Answer
Conditions $I$ and $II$ of the principle of mathematical induction both hold therefore
$2+4+6+...+2n=n(n+1)$ ifor all natural numbers $n$.
Refer to the step-by-step part below for the proof.
Work Step by Step
We are searching for the sum of even numbers.
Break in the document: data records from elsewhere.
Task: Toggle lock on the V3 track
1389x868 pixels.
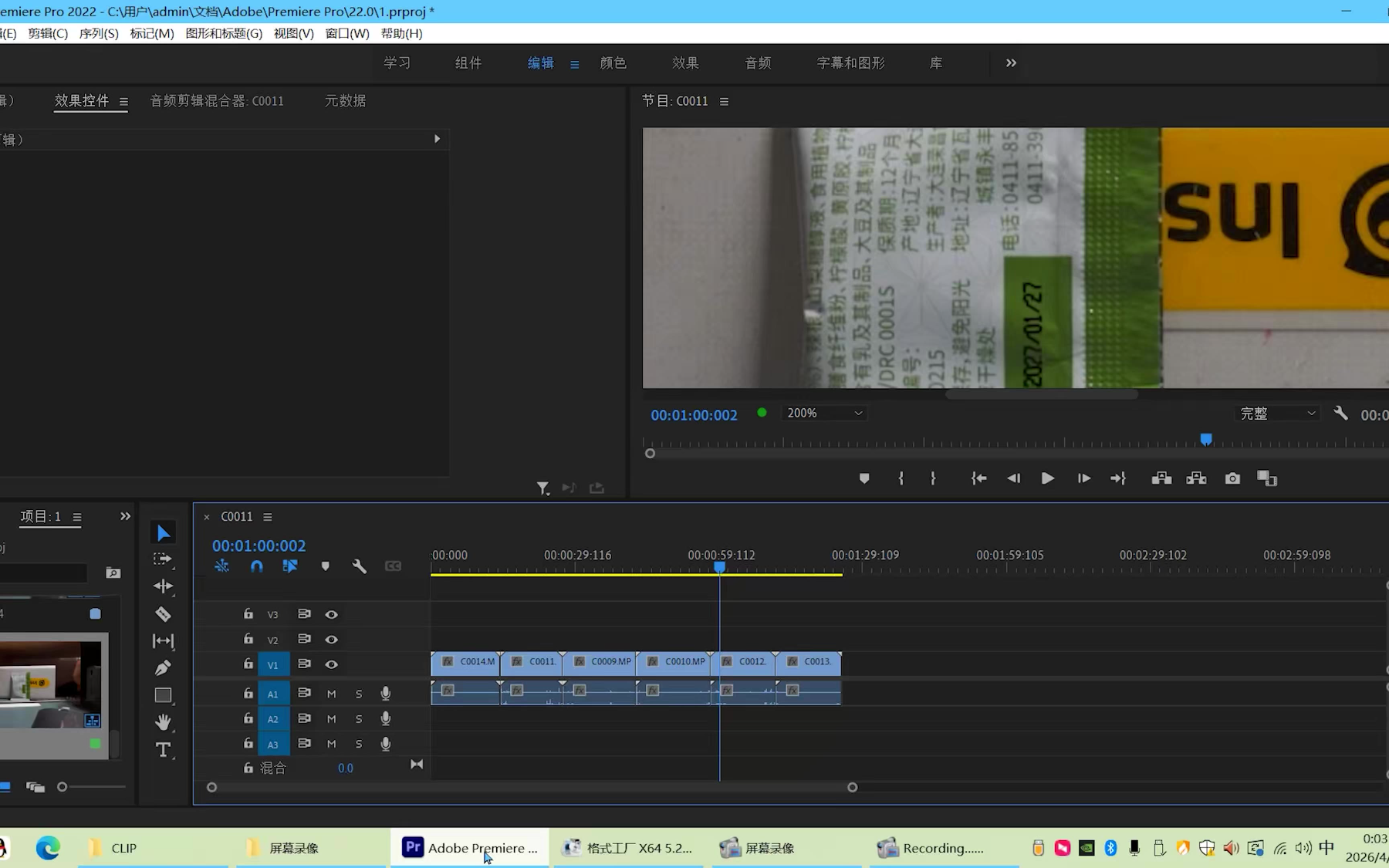Action: click(248, 614)
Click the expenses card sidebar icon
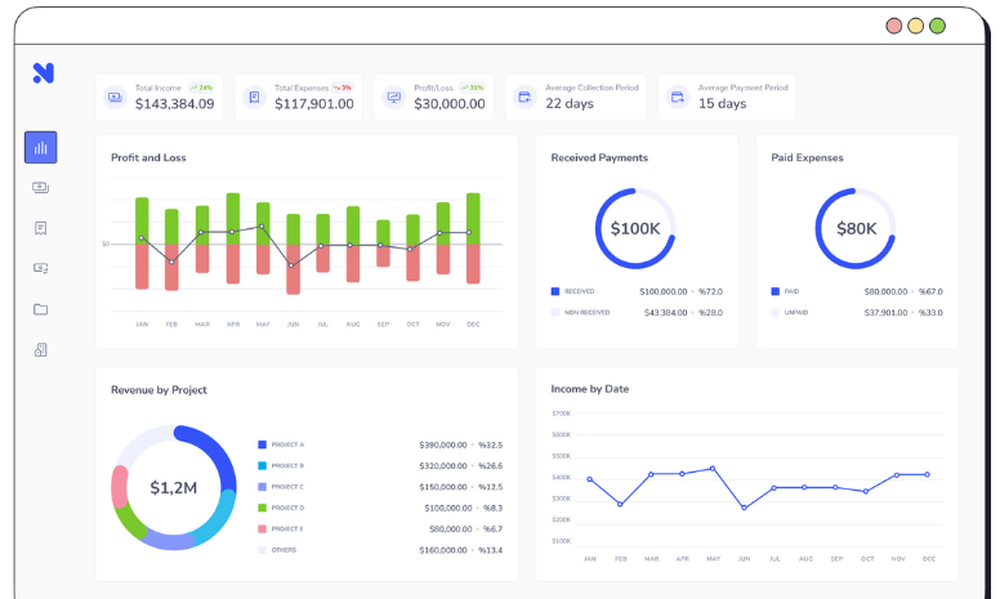Screen dimensions: 1000x599 click(x=40, y=268)
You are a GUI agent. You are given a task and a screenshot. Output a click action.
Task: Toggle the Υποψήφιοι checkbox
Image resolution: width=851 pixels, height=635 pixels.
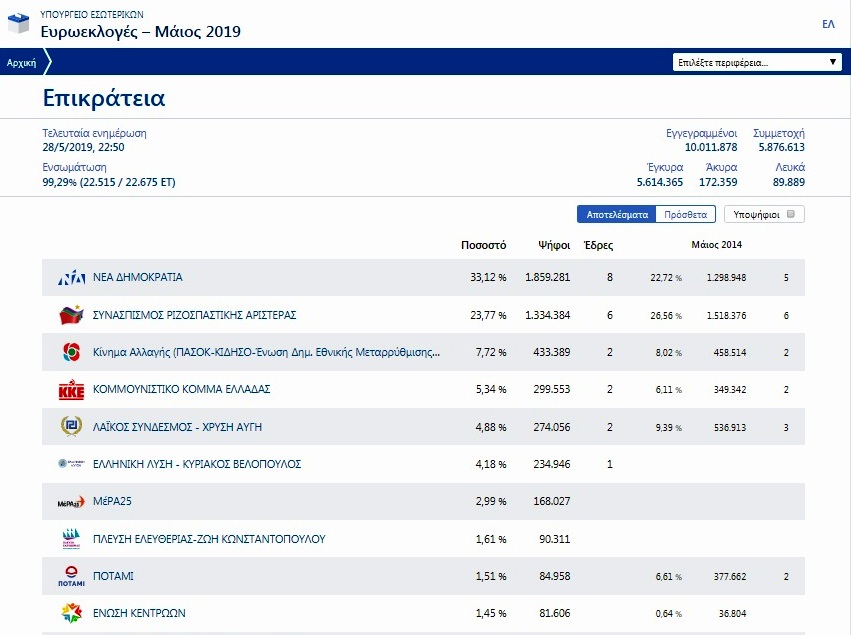(791, 214)
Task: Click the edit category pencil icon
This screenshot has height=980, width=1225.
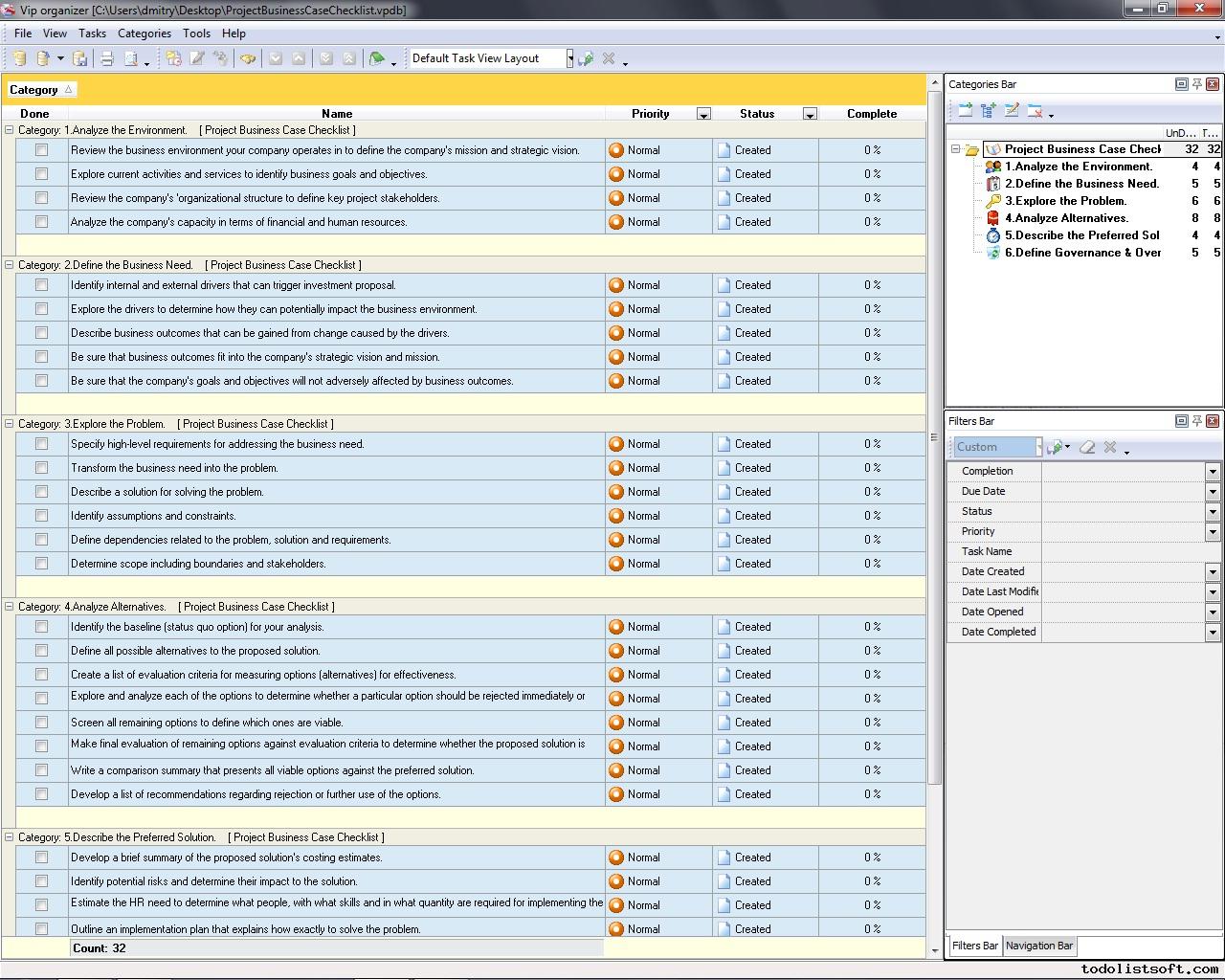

For $n=1$, the given statement true, as
$2=1(1+1)$
Thus, $\bf{\text{Condition I}}$ holds.
Let us assume that the given satement is true for some natural number $k$, that is,
$$2+4+6+...+2k=k(k+1)$$
We need to show that the given statement holds for $k+1$, which is
$$2+4+6+...+2k + 2(k+1)=(k+1)[(k+1)+1]=(k+1)(k+2)$$
Using $2+4+6+...+2k=k(k+1)$, we have
\begin{align*}
2+4+6+...+2k + 2(k+1)&=(k+1)(k+2)\\
\left(2+4+6+...+2k\right) + 2(k+1)&=(k+1)(k+2)\\
k(k+1)+2(k+1)&=(k+1)(k+2)\\
(k+1)(k+2)&=(k+1)(k+2) &\text{(factored out (k+1) on the left side)}
\end{align*}
$\bf{\text{Condition II }}$ holds.
Thus, the given statement is true for all natural numbers $n$.